[MATERIAL FOR THIS TASK — start]

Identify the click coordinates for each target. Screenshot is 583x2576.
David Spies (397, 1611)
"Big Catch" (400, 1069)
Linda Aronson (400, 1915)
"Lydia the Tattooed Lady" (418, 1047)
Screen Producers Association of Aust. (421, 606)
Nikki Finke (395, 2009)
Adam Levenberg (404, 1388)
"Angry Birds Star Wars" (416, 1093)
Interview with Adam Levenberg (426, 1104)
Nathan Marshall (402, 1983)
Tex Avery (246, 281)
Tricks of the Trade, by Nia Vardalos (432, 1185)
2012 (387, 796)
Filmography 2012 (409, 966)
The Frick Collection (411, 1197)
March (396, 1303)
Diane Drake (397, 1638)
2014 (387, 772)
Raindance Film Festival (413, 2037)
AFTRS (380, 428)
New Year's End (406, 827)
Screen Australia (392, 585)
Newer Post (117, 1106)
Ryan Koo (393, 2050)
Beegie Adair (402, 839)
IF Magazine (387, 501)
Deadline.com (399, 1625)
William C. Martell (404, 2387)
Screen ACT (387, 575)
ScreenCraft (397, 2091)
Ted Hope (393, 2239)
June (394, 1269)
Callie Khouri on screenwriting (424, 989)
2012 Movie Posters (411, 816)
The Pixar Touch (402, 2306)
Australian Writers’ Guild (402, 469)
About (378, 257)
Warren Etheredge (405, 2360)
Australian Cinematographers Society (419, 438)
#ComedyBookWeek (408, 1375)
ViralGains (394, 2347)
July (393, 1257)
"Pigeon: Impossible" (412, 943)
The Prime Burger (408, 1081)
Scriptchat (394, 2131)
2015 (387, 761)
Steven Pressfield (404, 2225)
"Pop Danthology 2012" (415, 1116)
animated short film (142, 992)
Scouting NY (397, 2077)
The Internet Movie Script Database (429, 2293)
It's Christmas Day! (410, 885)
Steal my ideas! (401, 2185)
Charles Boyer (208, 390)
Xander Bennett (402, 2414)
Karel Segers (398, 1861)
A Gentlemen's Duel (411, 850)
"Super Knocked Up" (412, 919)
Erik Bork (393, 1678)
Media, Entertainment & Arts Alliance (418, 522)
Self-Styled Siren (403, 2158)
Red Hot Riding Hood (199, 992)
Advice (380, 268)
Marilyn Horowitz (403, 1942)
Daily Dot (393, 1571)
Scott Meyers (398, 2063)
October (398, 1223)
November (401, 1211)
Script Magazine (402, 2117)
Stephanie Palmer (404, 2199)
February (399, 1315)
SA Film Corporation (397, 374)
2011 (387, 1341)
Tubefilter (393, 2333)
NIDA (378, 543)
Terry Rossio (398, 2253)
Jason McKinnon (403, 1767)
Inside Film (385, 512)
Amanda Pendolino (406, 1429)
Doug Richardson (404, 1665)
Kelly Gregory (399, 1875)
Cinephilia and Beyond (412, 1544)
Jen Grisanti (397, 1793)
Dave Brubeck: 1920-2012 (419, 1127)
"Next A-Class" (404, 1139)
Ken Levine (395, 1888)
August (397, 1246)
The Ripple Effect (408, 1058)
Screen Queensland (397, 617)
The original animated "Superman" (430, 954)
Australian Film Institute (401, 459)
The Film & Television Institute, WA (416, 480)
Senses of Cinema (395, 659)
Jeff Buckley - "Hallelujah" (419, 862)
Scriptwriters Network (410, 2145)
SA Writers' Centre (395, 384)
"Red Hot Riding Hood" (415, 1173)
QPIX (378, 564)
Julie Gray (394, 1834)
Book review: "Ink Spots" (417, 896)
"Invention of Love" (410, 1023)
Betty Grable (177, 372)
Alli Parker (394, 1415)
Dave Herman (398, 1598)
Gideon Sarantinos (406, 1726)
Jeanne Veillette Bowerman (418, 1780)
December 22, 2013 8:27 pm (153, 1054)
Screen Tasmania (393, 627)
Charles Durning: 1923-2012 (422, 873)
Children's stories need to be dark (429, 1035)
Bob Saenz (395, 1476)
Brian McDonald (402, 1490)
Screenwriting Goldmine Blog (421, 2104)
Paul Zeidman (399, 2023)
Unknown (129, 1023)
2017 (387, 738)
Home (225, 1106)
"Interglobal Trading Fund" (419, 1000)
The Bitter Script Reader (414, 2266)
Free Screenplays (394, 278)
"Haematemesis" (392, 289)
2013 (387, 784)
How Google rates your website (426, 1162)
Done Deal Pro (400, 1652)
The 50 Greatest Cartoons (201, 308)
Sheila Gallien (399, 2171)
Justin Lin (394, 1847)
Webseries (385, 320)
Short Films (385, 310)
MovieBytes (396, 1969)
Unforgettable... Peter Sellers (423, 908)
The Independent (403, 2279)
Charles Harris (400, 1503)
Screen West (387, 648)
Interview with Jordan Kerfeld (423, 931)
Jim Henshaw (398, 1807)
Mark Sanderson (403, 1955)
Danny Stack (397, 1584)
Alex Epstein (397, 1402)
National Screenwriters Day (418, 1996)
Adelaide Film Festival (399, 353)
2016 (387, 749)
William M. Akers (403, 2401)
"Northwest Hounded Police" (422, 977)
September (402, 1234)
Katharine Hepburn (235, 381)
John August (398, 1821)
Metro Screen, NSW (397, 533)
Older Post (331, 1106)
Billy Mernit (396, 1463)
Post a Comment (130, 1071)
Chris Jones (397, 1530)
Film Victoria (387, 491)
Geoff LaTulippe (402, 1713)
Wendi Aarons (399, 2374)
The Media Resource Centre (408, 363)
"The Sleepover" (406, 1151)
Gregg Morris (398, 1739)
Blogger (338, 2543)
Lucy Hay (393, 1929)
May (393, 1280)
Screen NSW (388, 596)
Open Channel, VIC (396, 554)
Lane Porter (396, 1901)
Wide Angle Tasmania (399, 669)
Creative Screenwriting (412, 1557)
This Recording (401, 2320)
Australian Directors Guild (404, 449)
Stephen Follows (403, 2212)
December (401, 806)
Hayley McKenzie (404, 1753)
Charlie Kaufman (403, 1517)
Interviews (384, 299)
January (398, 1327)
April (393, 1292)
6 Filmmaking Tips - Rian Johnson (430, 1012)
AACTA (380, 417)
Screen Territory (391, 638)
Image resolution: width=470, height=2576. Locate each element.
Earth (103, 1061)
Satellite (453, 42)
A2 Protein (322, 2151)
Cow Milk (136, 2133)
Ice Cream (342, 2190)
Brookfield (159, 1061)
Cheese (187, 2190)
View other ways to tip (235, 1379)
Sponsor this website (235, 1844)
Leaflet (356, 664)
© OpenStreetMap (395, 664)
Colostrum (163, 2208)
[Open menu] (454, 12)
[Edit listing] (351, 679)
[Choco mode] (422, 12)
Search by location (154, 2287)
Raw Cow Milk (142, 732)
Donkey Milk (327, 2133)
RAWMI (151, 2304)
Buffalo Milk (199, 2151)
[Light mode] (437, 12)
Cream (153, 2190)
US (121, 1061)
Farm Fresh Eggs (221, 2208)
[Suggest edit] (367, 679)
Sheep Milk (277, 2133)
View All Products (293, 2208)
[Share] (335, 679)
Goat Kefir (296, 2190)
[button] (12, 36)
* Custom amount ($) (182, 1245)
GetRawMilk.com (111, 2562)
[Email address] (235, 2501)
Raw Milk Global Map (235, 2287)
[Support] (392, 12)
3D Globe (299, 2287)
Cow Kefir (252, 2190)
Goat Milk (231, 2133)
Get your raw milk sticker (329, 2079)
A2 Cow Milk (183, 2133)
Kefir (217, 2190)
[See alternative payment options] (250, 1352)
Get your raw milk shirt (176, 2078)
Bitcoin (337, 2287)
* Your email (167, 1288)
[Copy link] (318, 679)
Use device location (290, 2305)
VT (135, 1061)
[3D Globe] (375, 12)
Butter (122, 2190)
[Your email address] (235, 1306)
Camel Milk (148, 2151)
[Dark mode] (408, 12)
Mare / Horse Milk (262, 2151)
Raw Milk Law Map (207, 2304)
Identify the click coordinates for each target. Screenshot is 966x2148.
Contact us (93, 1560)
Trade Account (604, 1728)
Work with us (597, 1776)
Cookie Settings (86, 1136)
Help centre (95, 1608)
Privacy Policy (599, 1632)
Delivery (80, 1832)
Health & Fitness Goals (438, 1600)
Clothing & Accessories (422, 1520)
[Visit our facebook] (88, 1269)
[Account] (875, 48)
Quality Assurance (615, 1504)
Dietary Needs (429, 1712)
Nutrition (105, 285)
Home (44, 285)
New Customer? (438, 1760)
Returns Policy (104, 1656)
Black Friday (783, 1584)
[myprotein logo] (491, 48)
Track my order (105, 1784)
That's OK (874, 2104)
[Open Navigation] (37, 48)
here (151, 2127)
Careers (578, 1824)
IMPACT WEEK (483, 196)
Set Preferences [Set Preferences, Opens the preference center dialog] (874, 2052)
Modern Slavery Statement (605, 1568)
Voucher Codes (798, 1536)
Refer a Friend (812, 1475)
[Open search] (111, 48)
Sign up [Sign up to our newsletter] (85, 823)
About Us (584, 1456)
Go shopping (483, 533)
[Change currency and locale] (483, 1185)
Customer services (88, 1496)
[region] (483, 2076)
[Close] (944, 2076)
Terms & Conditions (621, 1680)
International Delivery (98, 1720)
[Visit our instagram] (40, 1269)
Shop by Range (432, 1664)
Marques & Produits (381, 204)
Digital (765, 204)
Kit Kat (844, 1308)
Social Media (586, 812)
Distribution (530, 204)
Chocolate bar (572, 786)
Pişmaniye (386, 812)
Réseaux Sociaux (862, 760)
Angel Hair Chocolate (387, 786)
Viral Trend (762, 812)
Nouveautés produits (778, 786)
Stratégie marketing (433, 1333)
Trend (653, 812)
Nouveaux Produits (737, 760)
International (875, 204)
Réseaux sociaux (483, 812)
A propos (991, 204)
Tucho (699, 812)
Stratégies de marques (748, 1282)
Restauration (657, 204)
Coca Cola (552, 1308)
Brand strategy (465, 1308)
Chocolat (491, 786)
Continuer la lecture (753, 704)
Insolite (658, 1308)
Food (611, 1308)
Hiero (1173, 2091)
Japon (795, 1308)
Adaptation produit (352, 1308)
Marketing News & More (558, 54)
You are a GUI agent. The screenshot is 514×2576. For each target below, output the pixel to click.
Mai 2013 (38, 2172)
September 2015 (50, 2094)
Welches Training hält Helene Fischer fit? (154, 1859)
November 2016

[MATERIAL FOR THIS TASK — finish]

WORK TO BE COMPLETED ->
Only the lines above starting at the one containing "Karel Segers (398, 1861)" and ending at the one containing "Cinephilia and Beyond (412, 1544)", both included, are to be returned, exactly as they read.

SOLVED EXERCISE ->
Karel Segers (398, 1861)
A Gentlemen's Duel (411, 850)
"Super Knocked Up" (412, 919)
Erik Bork (393, 1678)
Media, Entertainment & Arts Alliance (418, 522)
Self-Styled Siren (403, 2158)
Red Hot Riding Hood (199, 992)
Advice (380, 268)
Marilyn Horowitz (403, 1942)
Daily Dot (393, 1571)
Scott Meyers (398, 2063)
October (398, 1223)
November (401, 1211)
Script Magazine (402, 2117)
Stephanie Palmer (404, 2199)
February (399, 1315)
SA Film Corporation (397, 374)
2011 (387, 1341)
Tubefilter (393, 2333)
NIDA (378, 543)
Terry Rossio (398, 2253)
Jason McKinnon (403, 1767)
Inside Film (385, 512)
Amanda Pendolino (406, 1429)
Doug Richardson (404, 1665)
Kelly Gregory (399, 1875)
Cinephilia and Beyond (412, 1544)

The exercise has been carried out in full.